* start Quoted passage *

FILM REVIEW: A Fantastic Woman
Christopher Schiller examines the complexities of Sebastian Lelio’s film, A Fantastic Woman.
Christopher Schiller examines the complexities of Sebastian Lelio's film, A Fantastic Woman.
Christopher Schiller is a NY transactional entertainment attorney who counts many independent filmmakers and writers among his diverse client base. Follow Chris on Twitter @chrisschiller.
There has been and will be a lot said about Sebastian Lelio’s film A Fantastic Woman(opening domestically February 2, 2018.) Many of the descriptions will focus on how well it represents the current power of Chilean cinema and continues Lelio’s legacy of powerful, female-centric storytelling. Others will tout it as a brave and forthright representation of the LGBTQ+ community’s plight in modern society. Each of these somewhat narrow perspectives are true and well worth observing. But the film is broader in scope and wider in audience attention than any of those niches would allow. This film speaks eloquently and with unblinking honesty to the universal elements of heartfelt grief and the complex problems of family. In that telling the audiences will be riveted with uncomfortable familiarity through those themes. An exploration of the universality of the film will reveal the entire spectrum painted there.
A fantastic writer/director for A Fantastic Woman
Sebastian Lelio is no newcomer to brave filmmaking. With his first feature, La Sagrada Familia making an impressive debut in 2006 he came into international renown with his fourth, the much accoladed Gloria in 2013. And he is anything but slowing down, with his first English language feature, Disobedience making the festival rounds right on the heals of A Fantastic Woman.
All three of his latest films anchor in the telling of strong women’s stories. But being prolific with female-centric story ideas has not stopped him from putting in the time needed to get each story right. As any truly caring craftsman writer/director would, once he had the idea of the subject matter he wanted to explore with A Fantastic Woman he realized that he did not have enough personal experience with the LGBTQ+ world to tell the story truthfully. And so he did his research. He turned to his friends and asked questions. As every single friend he asked came to understand the scope of the story he wanted to tell, they each independently told him, “Oh, you need to speak to Daniela.”
Since so many signs were pointing to her, he quickly arranged a meeting. And he immediately understood why she was the perfect person to turn to.

* end Quoted passage *
* start Data section *

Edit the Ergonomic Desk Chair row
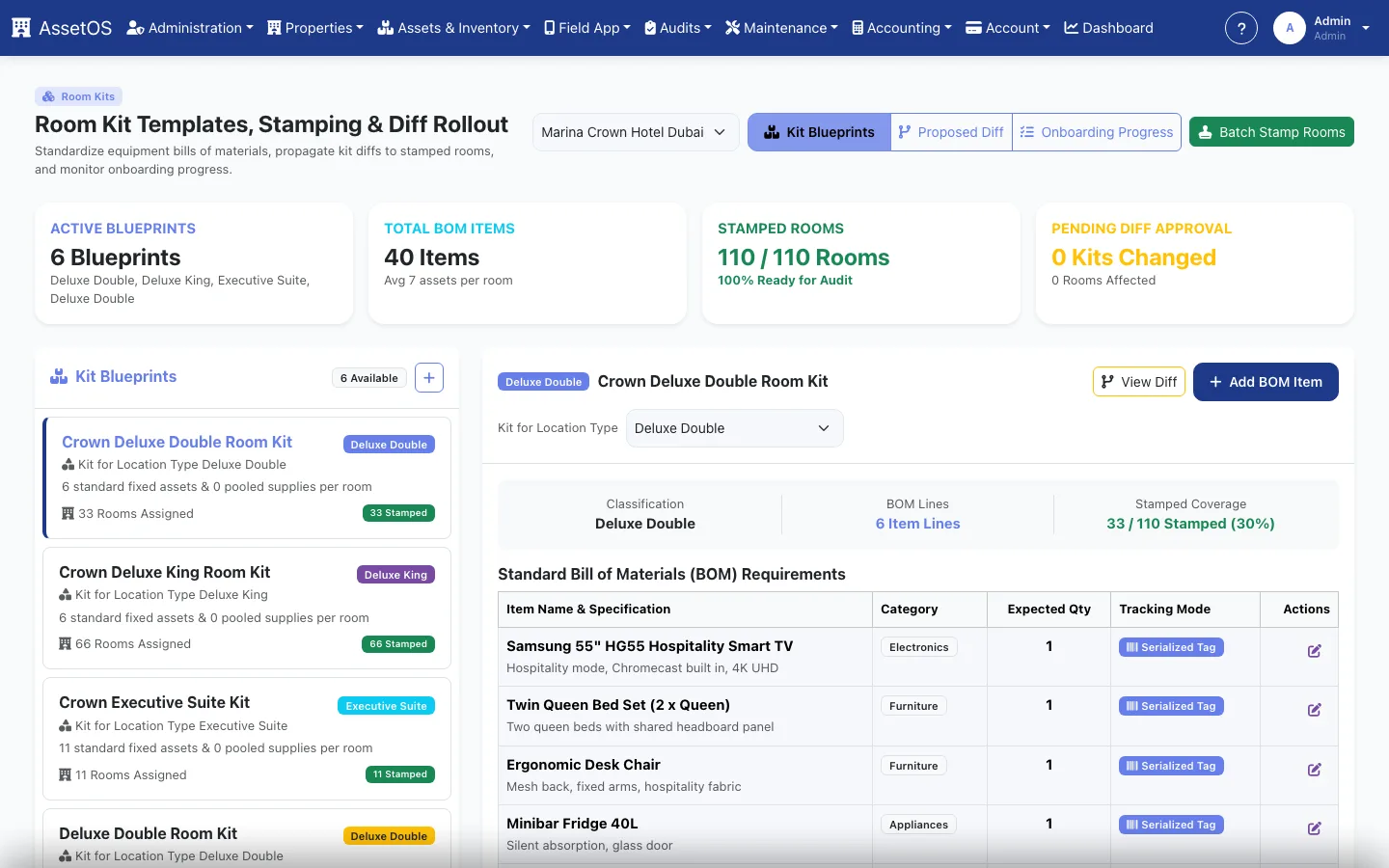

* end Data section *

### Exercise task
Write the next part of the film review of A Fantastic Woman, picking up right after its final sentence.

### Expected output
A fantastic woman to play A Fantastic Woman
Once you meet Daniela Vega you know immediately why she was first to mind for so many. She is an impressive individual. I had the pleasure of meeting and speaking to her at the Sony Pictures Classic’s press dinner at the Telluride Film Festival. Sitting across a dinner table from Vega, it was easy to feel her powerful presence, fully real and in the moment, attentive to every detail. She is a wonderful, real-life example of a powerful, fantastic woman. Of course that’s why Lelio immediately thought to cast her as soon as he met her. But he kept that secret to himself until much later.
Lelio first hired her to help research the details of telling the story of the film as realistically as possible. In the months of researching and exploring possibilities, settings, interplays and places that could make the story come fully to life, Vega was essential. Her intimate understanding of the life her character would have to experience influenced every nuance, every choice made. The love of their city of Santiago plays into the character of the film just as dramatically.
Not only did Vega’s knowledge of the intricacies of the culture, both broad and sub, play into the formation of the role, her own skill set played into the fleshing out of the character of Marina. It is her own beautiful, operatic voice used in the picture, something she demonstrated forcefully in convincing Lelio which opera should be used in the final scene. During the decision making process she marched into his office and just sang it right there without accompanyment. Lelio was convinced.
Daniela Vega is no stranger to acting, having commanded Chilean stage and screens many times in well received roles as well as performed as an actress and singer in clips and music videos. And even though Santiago has no permanent professional opera company she performs opera whenever the opportunity presents itself. She is not a person to be denied of the goals she sets for herself, and her aim is always high. These qualities were in perfect alignment with the part that was created. And when Lilio finally told Vega that he wanted her to play the part she paused only for a moment at the enormity of the task, went out that night and partied with her friends then got down to serious work.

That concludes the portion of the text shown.